While the researchers themselves did not explore those influences, they think there might be a few possibilities.

“There are several reasons that are common in the literature,” says Jenkins. “These include caregiver responsibilities, transportation, geography, socioeconomic status, and comorbid medical issues. There is also some work that suggests women may be making decisions in conjunction with their partner or family, while males may tend to say yes at the ask.”

She adds that oftentimes, women are not asked to participate in clinical trials.

“The data show that the majority of the time women aren’t asked, but that when they are asked and when they do enroll they complete the trials at an equal or greater rate than men,” she says. “So that’s something of a culture change that we need to help spread the word about, to discuss with patients opportunities for clinical trials.”

Moving forward, the study authors expect we will see further movement towards proportionality in cardiovascular clinical trials. While progress has been made in narrowing the gap, there is clearly still some way to go. Woodcock believes the shift will be tied to broader social changes.

“I think there are cultural changes in our society with a new generation of clinicians coming forward who have been trained differently,” she says. “What we found in the paper is that it’s within clinicians’ purview who they ask to enroll in a clinical trial, so as society changes I do think these disparities are going to narrow.”

Jenkins adds that both gender (the social construction) and sex (the biological variable) are relevant in this instance.

“There is a breadth of evidence out there regarding sex differences in cardiovascular disease,” she says. “A lot of research is being done in this arena, so the more science we have, the better able we’ll be to make those decisions across the board for patients and consumers.”

Of course, as we move into an era of personalised medicine, and drugs are laser-targeted at certain populations, sex differences won’t be the only issue at stake.

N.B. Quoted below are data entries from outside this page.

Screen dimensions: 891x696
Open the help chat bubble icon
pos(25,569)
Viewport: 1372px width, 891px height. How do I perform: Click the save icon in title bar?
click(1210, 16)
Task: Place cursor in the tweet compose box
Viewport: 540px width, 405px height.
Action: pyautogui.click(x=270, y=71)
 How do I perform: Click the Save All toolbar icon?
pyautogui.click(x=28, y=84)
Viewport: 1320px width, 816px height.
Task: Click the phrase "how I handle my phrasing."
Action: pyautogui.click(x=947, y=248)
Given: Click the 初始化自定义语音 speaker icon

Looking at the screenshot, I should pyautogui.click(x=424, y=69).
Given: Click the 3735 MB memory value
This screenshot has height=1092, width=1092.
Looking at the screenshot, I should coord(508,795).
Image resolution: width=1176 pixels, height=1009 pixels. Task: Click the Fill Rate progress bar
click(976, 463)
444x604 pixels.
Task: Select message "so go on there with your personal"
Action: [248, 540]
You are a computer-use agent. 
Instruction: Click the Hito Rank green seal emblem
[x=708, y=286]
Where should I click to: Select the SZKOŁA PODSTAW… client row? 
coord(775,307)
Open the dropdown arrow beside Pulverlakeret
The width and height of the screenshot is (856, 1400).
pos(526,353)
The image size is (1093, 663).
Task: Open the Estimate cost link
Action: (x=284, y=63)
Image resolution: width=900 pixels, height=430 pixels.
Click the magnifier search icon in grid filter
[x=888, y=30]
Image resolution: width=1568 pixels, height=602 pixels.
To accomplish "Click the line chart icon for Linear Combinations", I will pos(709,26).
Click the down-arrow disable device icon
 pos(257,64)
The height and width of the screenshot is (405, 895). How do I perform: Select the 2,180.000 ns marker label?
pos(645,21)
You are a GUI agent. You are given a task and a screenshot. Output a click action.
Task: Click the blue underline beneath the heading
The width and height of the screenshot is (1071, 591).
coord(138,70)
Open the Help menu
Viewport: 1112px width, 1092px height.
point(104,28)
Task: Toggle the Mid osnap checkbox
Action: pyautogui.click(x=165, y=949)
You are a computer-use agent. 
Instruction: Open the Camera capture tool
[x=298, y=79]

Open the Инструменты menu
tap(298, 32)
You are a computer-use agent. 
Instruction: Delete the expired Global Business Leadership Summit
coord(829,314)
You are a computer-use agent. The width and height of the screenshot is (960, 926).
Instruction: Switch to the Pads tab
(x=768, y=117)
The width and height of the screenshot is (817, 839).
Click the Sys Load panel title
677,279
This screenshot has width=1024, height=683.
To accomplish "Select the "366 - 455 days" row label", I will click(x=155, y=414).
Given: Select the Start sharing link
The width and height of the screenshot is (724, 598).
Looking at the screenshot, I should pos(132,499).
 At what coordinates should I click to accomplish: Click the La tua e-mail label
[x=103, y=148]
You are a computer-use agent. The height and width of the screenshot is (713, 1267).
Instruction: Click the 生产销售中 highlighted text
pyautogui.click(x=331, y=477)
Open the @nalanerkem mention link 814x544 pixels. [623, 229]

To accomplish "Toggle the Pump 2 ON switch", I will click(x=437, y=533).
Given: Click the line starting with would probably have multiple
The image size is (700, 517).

“In some areas the under-representation of racial and ethnic groups is much more severe than the unbalanced treatment of women,” says Woodcock. “There may be genetic differences in response to therapies that are more striking among those groups, so you have to think what are the underlying causes of variability in treatment response.”

Jenkins agrees that clinical trial cohorts need to be diverse, reflecting the populations that will actually use the products.

“Our work represents the most recent and robust study regarding participation of women in clinical trials, and it supports that FDA approved drugs for the conditions we studied are both safe and efficacious for men and women,” she says. “But while this is the case, we do recognise that we have more work to do in the area of engaging and recruiting women in clinical trials. The more data we have the better informed we will be.”